* CONSIGNES:
#1 Répondez à ces questions d'après le texte sur les papiers d'identité en Érythrée :
(a) De quelle couleur sont les laissez-passer militaires ?
(b) Selon le professeur agrégé du GIGA, qui délivre les cartes d'identité militaires ?
(c) D'après le professeur de l'Université d'État de la Pennsylvanie, vers quelles années la carte d'identité militaire a-t-elle commencé à être délivrée ?
#2 Poursuivez le texte sur les papiers d'identité en Érythrée après sa dernière phrase.

* TEXTE SOURCE:
════
Dans une présentation donnée devant la Direction de l'asile et du retour de l'Office fédéral des migrations de la Suisse, David Bozzini [1] fait état de ce qui suit :

[traduction]

Les cartes d'identité sont utilisées dans toutes sortes de procédures bureaucratiques. Le fait de ne pas avoir de carte d'identité peut empêcher l'accès aux services publics. Toutefois, depuis la guerre avec l'Éthiopie liée à la frontière (1998-2000), les conscrits n'ont besoin que d'un laissez-passer (et non d'une carte d'identité) pour passer aux postes de contrôle.

Les conscrits des deux secteurs du Service national détiennent des laissez-passer (Mänqäsaqäsi), qui sont délivrés par le ministère de la Défense (pour le secteur militaire), une organisation civile ou un autre ministère gouvernemental auquel le conscrit est affecté. Les laissez-passer militaires sont de couleur jaune et ceux des organisations civiles sont blancs. Leur conception et l'information qu'ils présentent peuvent être très différentes, et certains sont de simples lettres.

Des cartes de démobilisation sont délivrées aux membres du Service national qui ont exécuté avec succès le processus de démobilisation. Ces cartes remplacent les laissez-passer. Elles accordent normalement une plus grande liberté de circulation dans le territoire de l'Érythrée. Toutefois, les détenteurs de ces cartes [...] sont toujours affectés à leur poste dans les organisations de l'État et ils n'ont pas le droit de changer de poste ou de trouver un emploi ailleurs. En règle générale, les Érythréens ne font pas la différence entre la période de service national et cette démobilisation dans la mesure où le conscrit n'est pas libéré. De nombreuses personnes doutent qu'elles soient officiellement démobilisées par l'armée (Bozzini 16 févr. 2012, sect. 3.2).

Dans une communication écrite envoyée à la Direction des recherches, un professeur agrégé de l'Institute of African Affairs du German Institute of Global and Area Studies (GIGA), qui mène des recherches sur la militarisation et la diaspora érythréennes, explique que toutes les recrues reçoivent une carte d'identité militaire lorsqu'elles commencent le service militaire et que ces cartes sont délivrées par le ministère de la Défense (professeur agrégé 14 août 2014). Dans un entretien téléphonique avec la Direction des recherches, un professeur d'études africaines et de sciences politiques de l'Université d'État de la Pennsylvanie a déclaré que les autorités avaient l'habitude de remettre des cartes d'identité militaires aux conscrits pendant l'entraînement militaire à Sawa [2] et que les cartes étaient de la même taille que la carte d'identité nationale et de couleur jaune (professeur 18 août 2014). Le professeur précise aussi que la carte d'identité militaire a commencé à être délivrée vers 1976 ou 1977, mais il pense qu'elle a cessé d'être délivrée en 2002 ou en 2003 (ibid.). La Direction des recherches n'a trouvé, dans les délais fixés, aucun renseignement allant en ce sens.
════
* DONNÉES FOURNIES:

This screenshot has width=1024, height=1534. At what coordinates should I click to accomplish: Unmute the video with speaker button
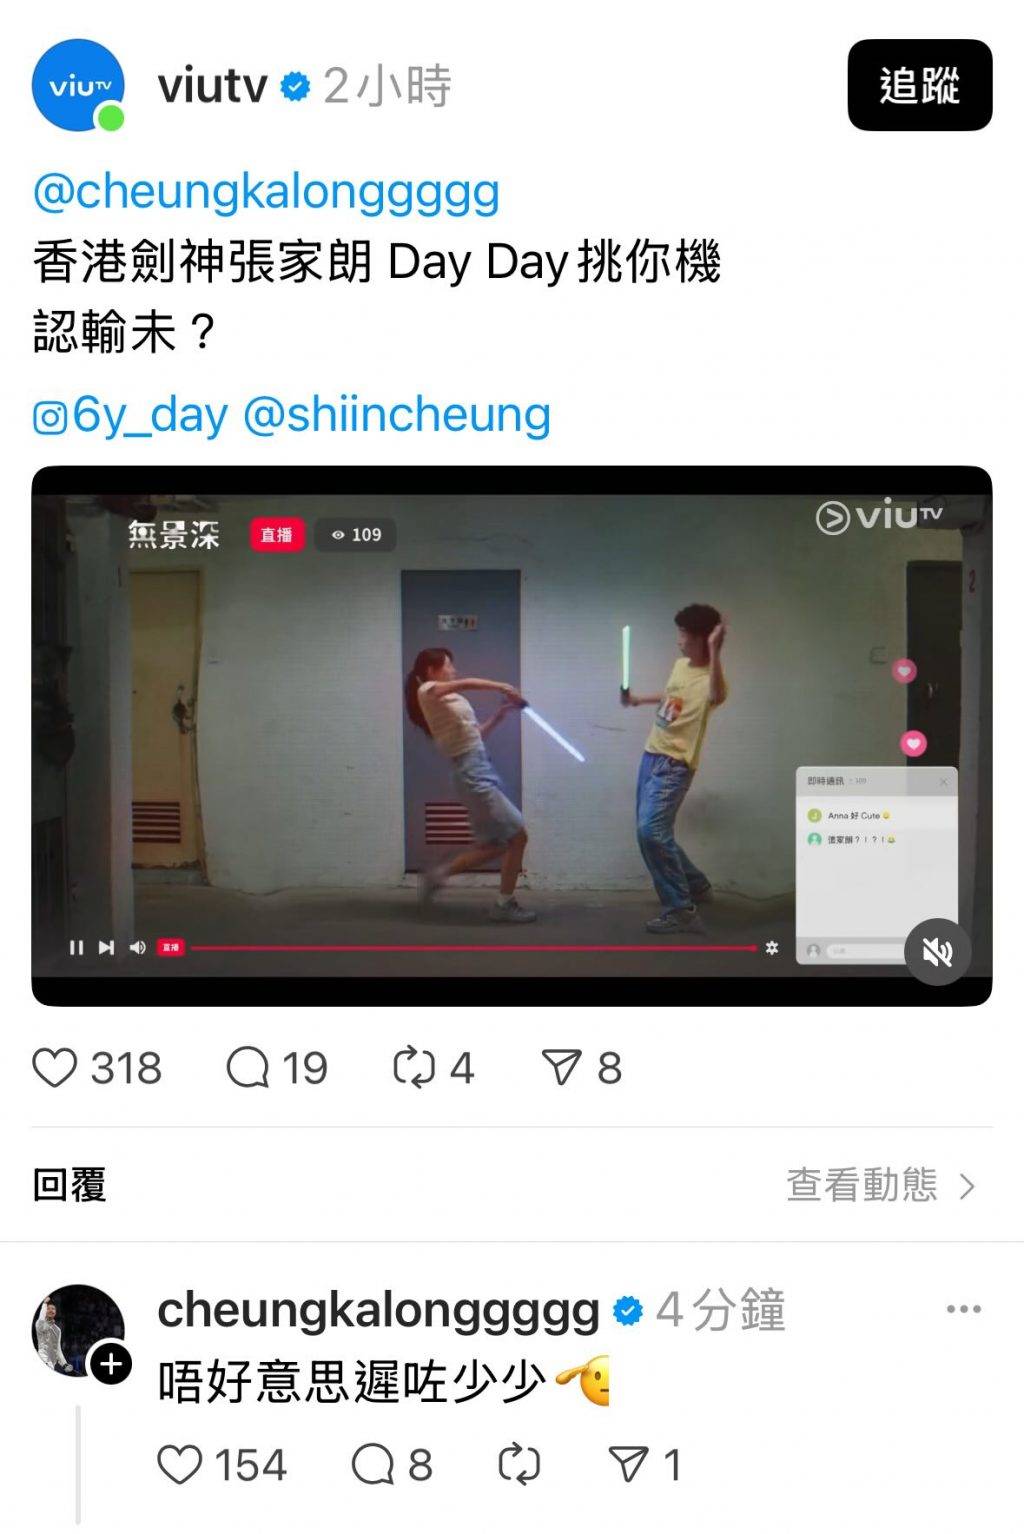click(937, 952)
════
* RÉPONSES:
#1
(a) Jaune.
(b) Le ministère de la Défense.
(c) Vers 1976 ou 1977.

#2
Parmi les sources qu'elle a consultées dans les délais fixés, la Direction des recherches n'a trouvé aucune information sur les caractéristiques de la carte d'identité militaire.

Au sujet du renouvellement des laissez-passer, David Bozzini a mentionné dans un article publié dans la revue à comité de lecture Surveillance & Society en 2011 que

[traduction]

[p]arfois, les fonctionnaires chargés de délivrer les permis ne sont pas à leur bureau pendant plusieurs jours ou semaines parce qu'ils participent à un atelier ou parce qu'ils sont en congé pour des événements familiaux ou des célébrations. Bien souvent, dans ces cas, les processus de renouvellement sont gelés, parce que les pouvoirs n'ont pas été délégués. D'autres causes sont liées à des problèmes techniques comme le manque d'électricité ou une mauvaise gestion de l'approvisionnement du papier à correspondance officielle [...]. Par conséquent, les personnes du service national s'attendent toujours à des problèmes lorsqu'elles doivent renouveler leur permis, ce qui est fréquent. Enfin, les règlements internes peuvent changer à tout moment sans préavis. Par exemple, la validité géographique des permis est parfois limitée à la ville d'affectation, ce qui empêche les conscrits de rendre visite à des parents. Ce type d'interférence bureaucratique concernant la délivrance de permis aux personnes qui effectuent le service national est généralisé. Lorsque les règlements internes changent dans un bureau, cela peut avoir un effet important sur les activités quotidiennes des fonctionnaires responsables. Dans ces situations, il arrive parfois que chaque responsabilité de base soit gelée puisque personne ne connaît encore les nouveaux règlements ou parce que personne ne sait qui sera chargé de délivrer les permis après le remaniement des postes. Une purge bureaucratique peut aussi avoir lieu de façon inattendue. Une nouvelle équipe de fonctionnaires est alors constituée et celle-ci change habituellement les règles et délivre de nouveaux types de permis qui, de nouveau, éveilleront la méfiance de la police militaire. Les processus de réaffectation d'une organisation à une autre ne sont pas rares pour les personnes du Service national. Dans de tels cas, les personnes affectées se heurtent à de nombreux problèmes pour maintenir un permis valide. Le traitement d'une mutation peut prendre six mois et, pendant ce temps, les personnes touchées peuvent n'avoir que des permis valides pour une semaine. Parfois, elles demeurent même sans permis, puisqu'aucune organisation ne reconnaît leur affiliation pendant la « mutation » (Bozzini 2011, 103-104).

Parmi les sources qu'elle a consultées dans les délais fixés, la Direction des recherches n'a rien trouvé allant dans le même sens ni aucun autre renseignement à ce sujet.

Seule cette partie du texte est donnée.